[Exercise passage — start]

WHERE SHE LEADS, MORE WILL FOLLOW.
Completing her Ph.D. at Oregon State, Pipiet Larasatie is determined to make a way that’s open and inclusive for all.
Larasatie, a first-generation college student from Indonesia, came to Oregon State and the College of Forestry because she wanted to study forest products marketing and innovation. She has done that, but she’s also taking the concept of innovation farther.
In a male-dominated field, with fewer students seeking degrees and careers in forestry, Larasatie is focusing her doctoral dissertation on increasing gender diversity in the forest sector — an important step toward modernizing forestry’s image and attracting young talent.
“Increasing gender diversity is no longer a right thing to do, but becomes a smart thing to do,” she says.
It takes a network to build one
A major challenge Larasatie found in her research is encapsulated in the title of one of her studies: “The ‘Catch-22’ of Representation of Women in the Forest Sector.” To attract more women to work in the forest sector, the industry needs more women working there.
Larasatie identifies women-specific networks and mentorship as two ways to increase gender diversity. She practices both. Her lab team — a graduate student, a visiting scholar from China and two undergraduates — are all women. Larasatie also created #womeninwoodscience, an online space where women in the industry can build virtual community.
“When it comes to diversity, equity and inclusion in forestry, you need a network,” she says.

[Exercise passage — finish]
[Supplied data — start]

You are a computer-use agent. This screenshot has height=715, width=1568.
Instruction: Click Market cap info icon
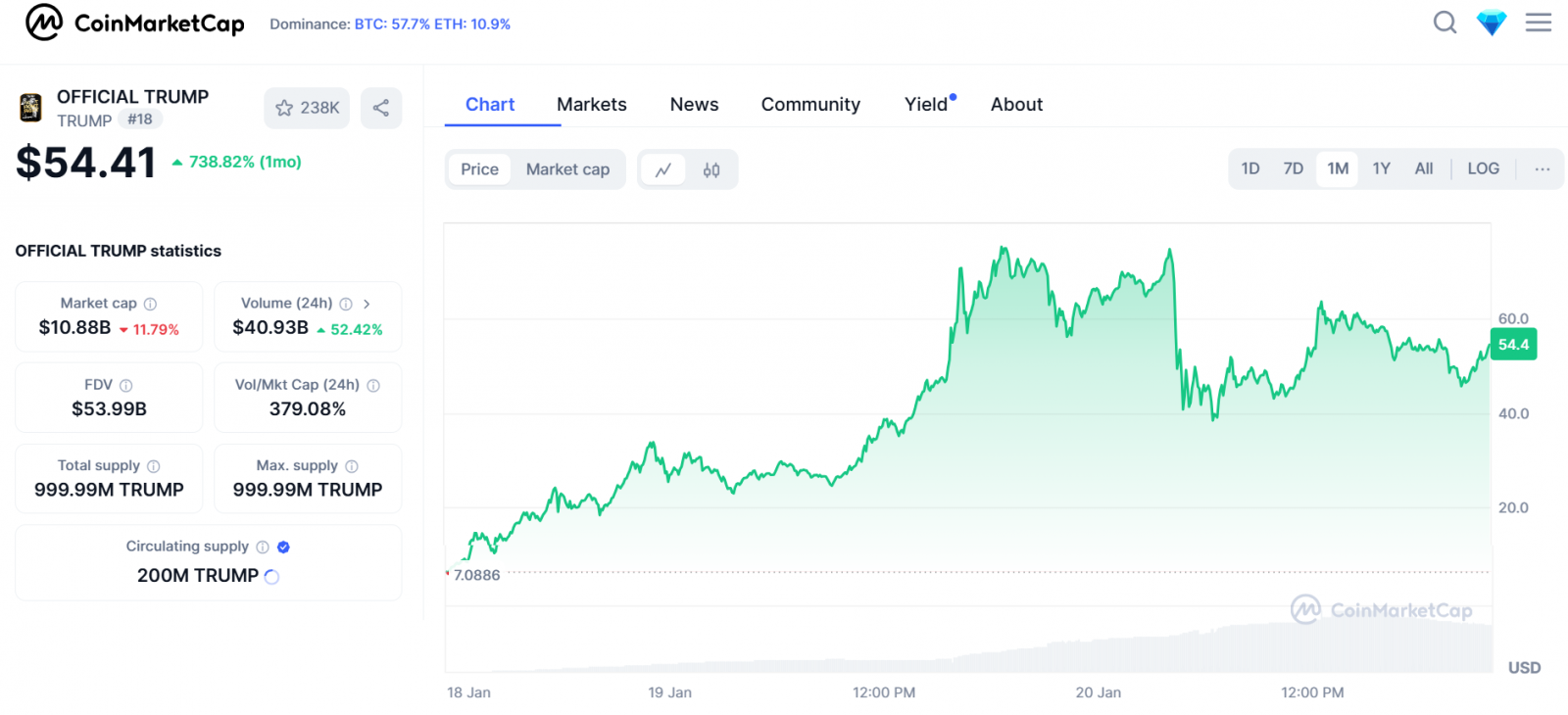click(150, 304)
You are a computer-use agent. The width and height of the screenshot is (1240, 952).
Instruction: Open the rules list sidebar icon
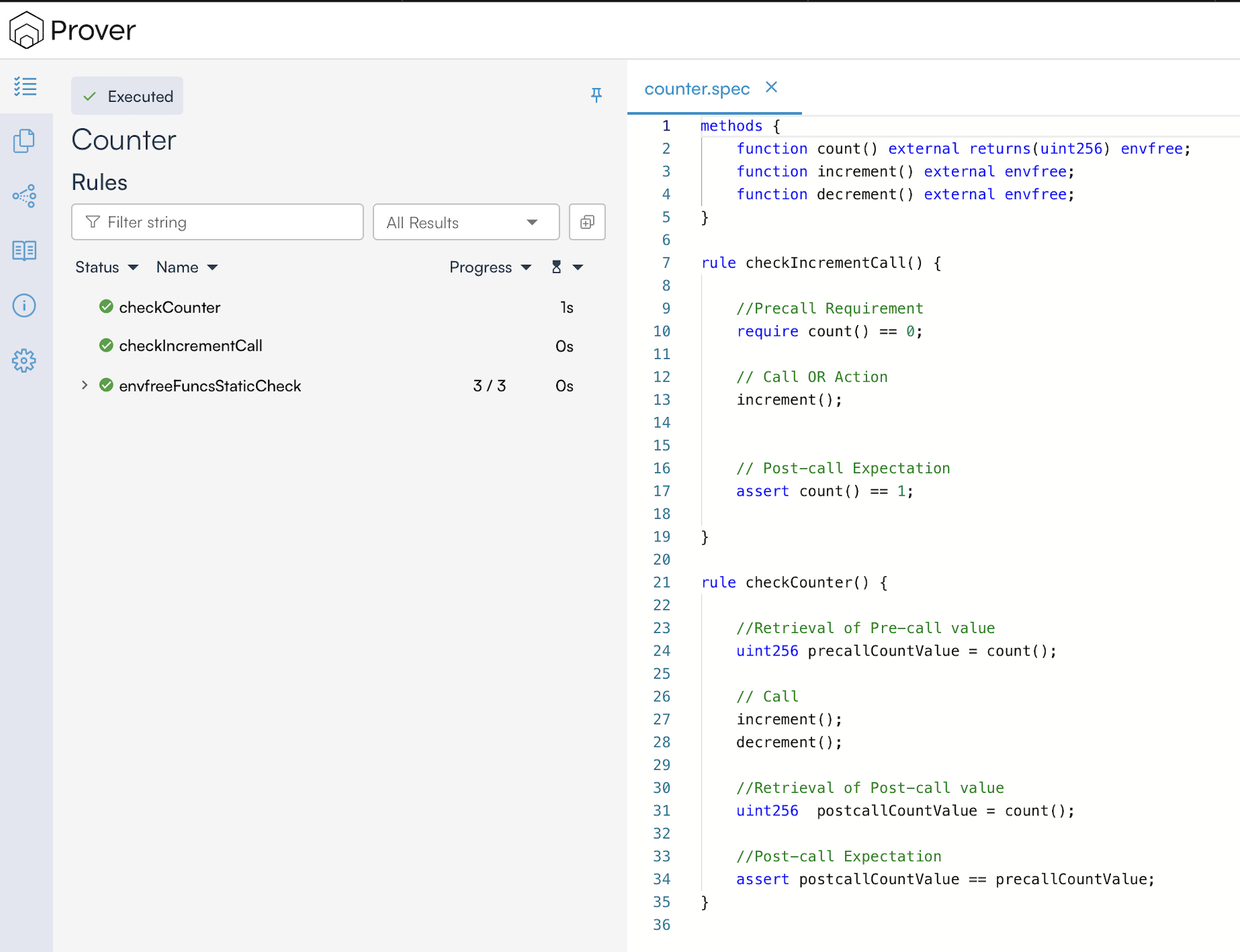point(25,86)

[Supplied data — finish]

- _Task list_
A. In the Larasatie profile, what is the topic of her doctoral dissertation?
B. List the members of Larasatie's lab team as the Larasatie profile describes them.
C. Please reproduce everything in the Larasatie profile from "Larasatie, a first-generation" down to "attracting young talent.".
The entries have nothing to do with what is asked here.

- _Numbered answers_
A. Increasing gender diversity in the forest sector.

B. A graduate student, a visiting scholar from China, and two undergraduates.

C.
Larasatie, a first-generation college student from Indonesia, came to Oregon State and the College of Forestry because she wanted to study forest products marketing and innovation. She has done that, but she’s also taking the concept of innovation farther.
In a male-dominated field, with fewer students seeking degrees and careers in forestry, Larasatie is focusing her doctoral dissertation on increasing gender diversity in the forest sector — an important step toward modernizing forestry’s image and attracting young talent.